Roa and Deigo (No date) state “Sequential Patterns: This technique detects cause-effect relations considering the time periods in which transactions occurred. In health care context, there are many situations that involve periodic controls and patient’s monitoring. As mentioned before, standards, clinical guidelines, and protocols specify sequences of treatments that should be applied in an explicit situation. For this reason, it is feasible to compare the patient’s procedures versus reference guides using sequential patterns. Chronic diseases like hypertension or diabetes require that patients return to the IPS several times with the same diagnosis. This kind of problems involves many variables in each time period. The recommendation is to use sequential patterns to analyze the evolution of patient’s health based on the treatments applied.
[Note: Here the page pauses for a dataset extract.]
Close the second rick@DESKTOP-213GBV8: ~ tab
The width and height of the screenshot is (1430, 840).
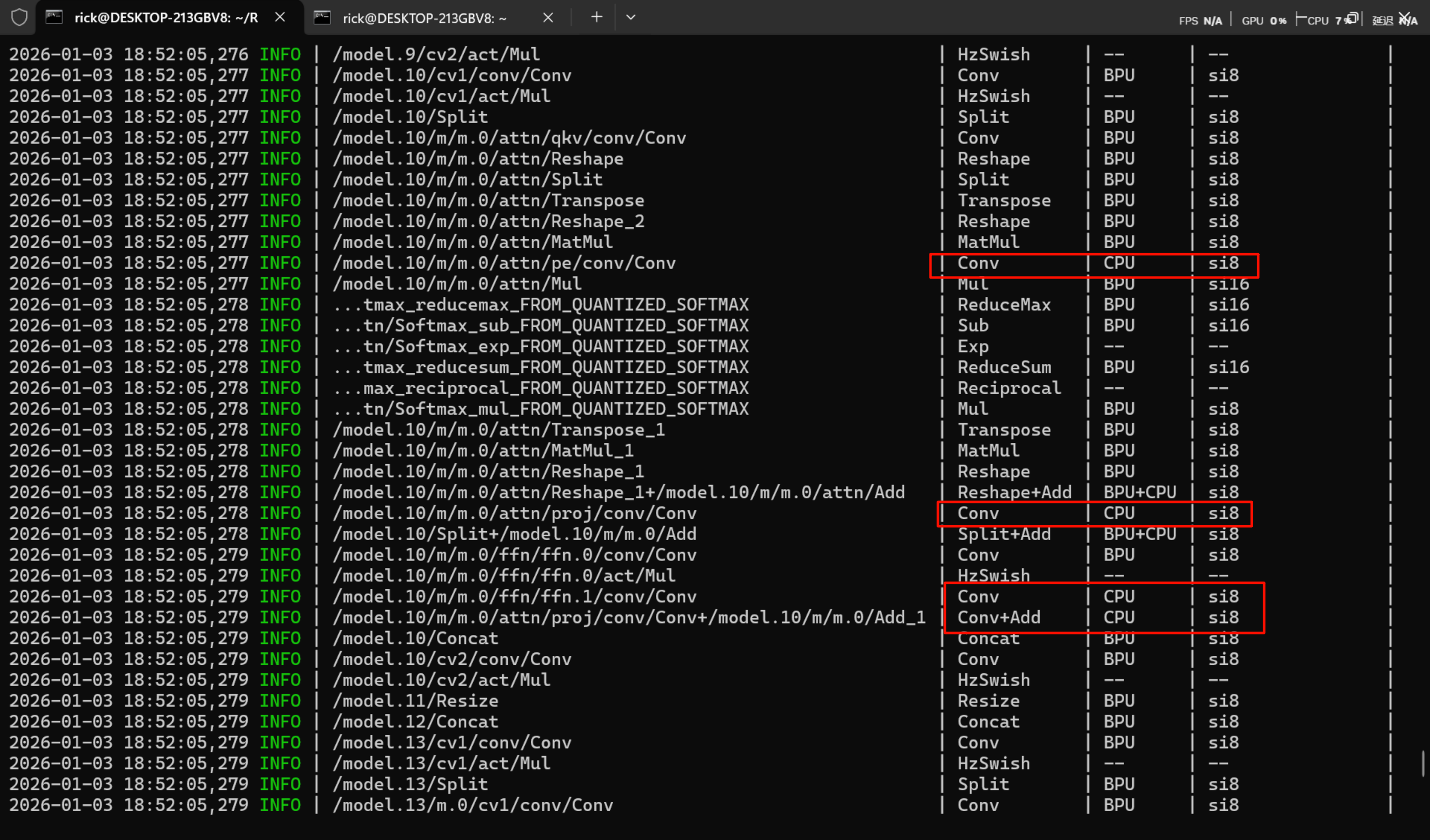[548, 18]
Based on the concept that, at any given time, a clinical event is the formulation of one or more drugs or procedures we propose the creation of two data sets, drugs and procedures datasets. In this case, the records should be grouped by the patient, ordering clinical events in ascending order by date and time.”

It is very interesting that health care makes use of cluster analysis as well. “In healthcare, is very common to analyze populations based on specific characteristics. In this case, the use of clustering determines subsets based on procedures and demographic information. In addition, there are situations in which data quality is poor. For this reason, it’s impossible to analyze particular issues in the dataset because of the confidence of data. The suggestion is to use clustering techniques to generalize the main characteristics of a specific group. To perform these analyses, a data set must be created which includes patient information such as gender, age, marital status, and race, (among others), as well as drugs and/or procedures provided, grouped into treatments found in the previous section. As in previous algorithms, it is important to analyze the number of people supporting each cluster, before making any conclusions.  (Roa and Deigo, [no date]).”